Fibrin and fibrinogen differentially regulate markers associated with macrophage polarization. (A) Column-wise Z-score normalized heat map of mean gene expression by macrophages after culture on 2 mg/ml fibrin gels with or without 2 mg/ml fibrinogen, or cultured on TCP and stimulated with 2 mg/ml fibrinogen, 1 ng/ml LPS/ IFN-γ (L + I), 10 ng/ml IL-4/IL-13 (4 + 13), or 1 ng/ml of LPS and 10 ng/ml IL-4/IL-13 (L + 4 + 13) for 4 h. (B) Graphs of expression levels relative to Gapdh of selected gene expressed by macrophages cultured on 2 mg/ml fibrin with and without 2 mg/ml soluble fibrinogen (F and F + Fg) or cultured on TCP with and without 2 mg/ml soluble fibrinogen (Control and Fg) for 4 h. See Supplemental Materials for information on all genes and conditions shown in A and statistical comparisons. (C) Representative fluorescence images of macrophages cultured in the indicated conditions for 18 h and stained for arginase-1 (red), iNOS (green) or nuclei (blue).
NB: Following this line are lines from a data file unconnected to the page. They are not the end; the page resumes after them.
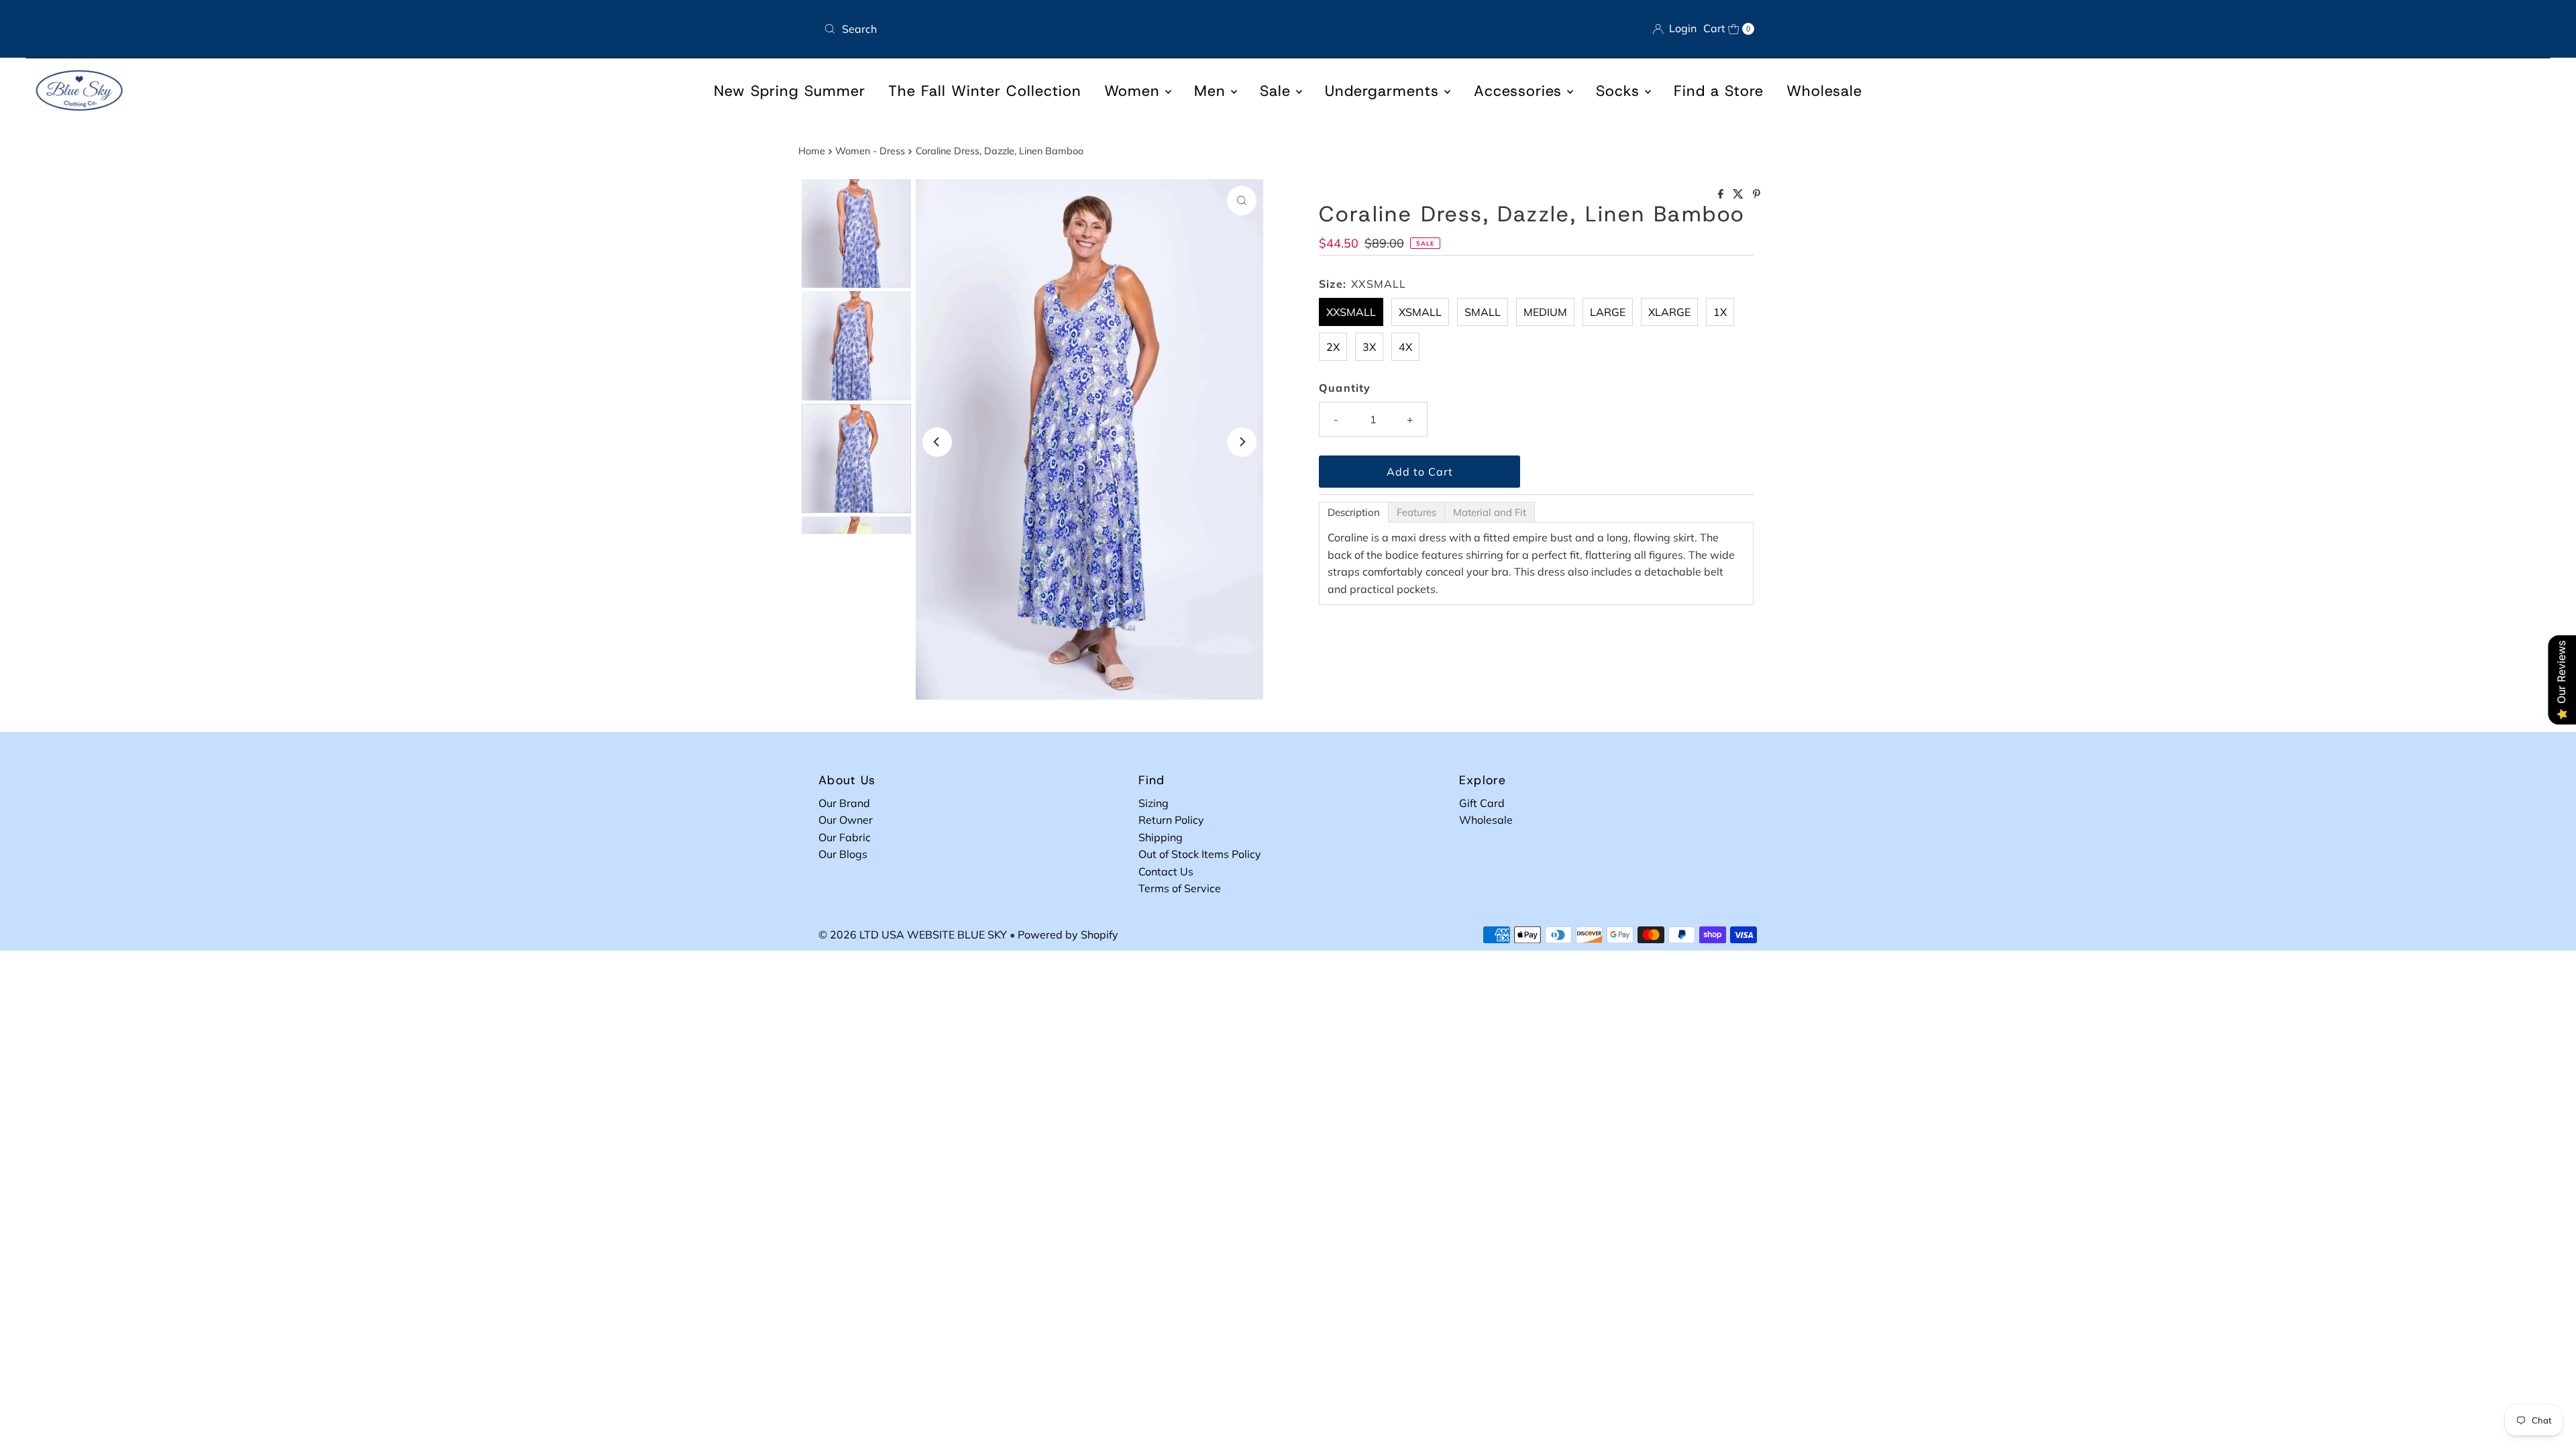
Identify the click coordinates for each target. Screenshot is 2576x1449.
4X (1405, 347)
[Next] (1241, 442)
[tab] (1354, 512)
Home (811, 151)
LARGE (1607, 312)
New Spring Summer (789, 91)
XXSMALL (1351, 312)
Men (1212, 91)
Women (1134, 91)
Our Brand (844, 803)
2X (1333, 347)
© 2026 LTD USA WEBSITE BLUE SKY (912, 934)
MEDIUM (1545, 312)
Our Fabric (844, 837)
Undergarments (1384, 91)
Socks (1620, 91)
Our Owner (845, 819)
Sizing (1153, 803)
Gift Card (1482, 803)
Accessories (1520, 91)
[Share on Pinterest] (1756, 194)
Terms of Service (1179, 888)
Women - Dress (870, 151)
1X (1720, 312)
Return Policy (1171, 819)
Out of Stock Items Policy (1199, 854)
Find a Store (1719, 91)
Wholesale (1824, 91)
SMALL (1482, 312)
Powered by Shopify (1068, 934)
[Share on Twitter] (1739, 194)
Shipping (1160, 837)
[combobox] (1050, 28)
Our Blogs (842, 854)
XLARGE (1669, 312)
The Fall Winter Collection (984, 91)
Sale (1278, 91)
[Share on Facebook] (1722, 194)
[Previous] (937, 442)
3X (1369, 347)
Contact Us (1165, 871)
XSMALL (1420, 312)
Scale bar: 25 μm. (For interpretation of the references to color in this figure legend, the reader is referred to the web version of this article.)

Fig. 5

Actin distribution and cell shape are modulated by fibrin(ogen). Representative fluorescent images of phalloidin (green) and Hoechst (blue)-stained macrophages cultured on glass or 2 mg/ml fibrin and stimulated with 4 mg/ml fibrinogen for 4 or 18 h. Scale bar: 25 μm. (For interpretation of the references to color in this figure legend, the reader is referred to the web version of this article.)

Fig. 6

Effect of fibrin and fibrinogen on macrophage activation by LPS and cytokines. Graph of TNF-α (left) and IL-10 (right) secretion of macrophages seeded on TCP surface or 2 mg/ml fibrin gels, with and without 2 mg/ml fibrinogen, and further stimulated with 1 ng/ml LPS/IFN-γ, 10 ng/ml IL-4/IL-13 or 1 ng/ml of LPS and 10 ng/ml IL-4/IL-13 (LPS/IL-4/IL-13). Values are mean ± SEM of n = 3 biological replicates; asterisk groups denote p < 0.05 by one way ANOVA followed by Tukey’s HSD test for comparisons within each stimulation group.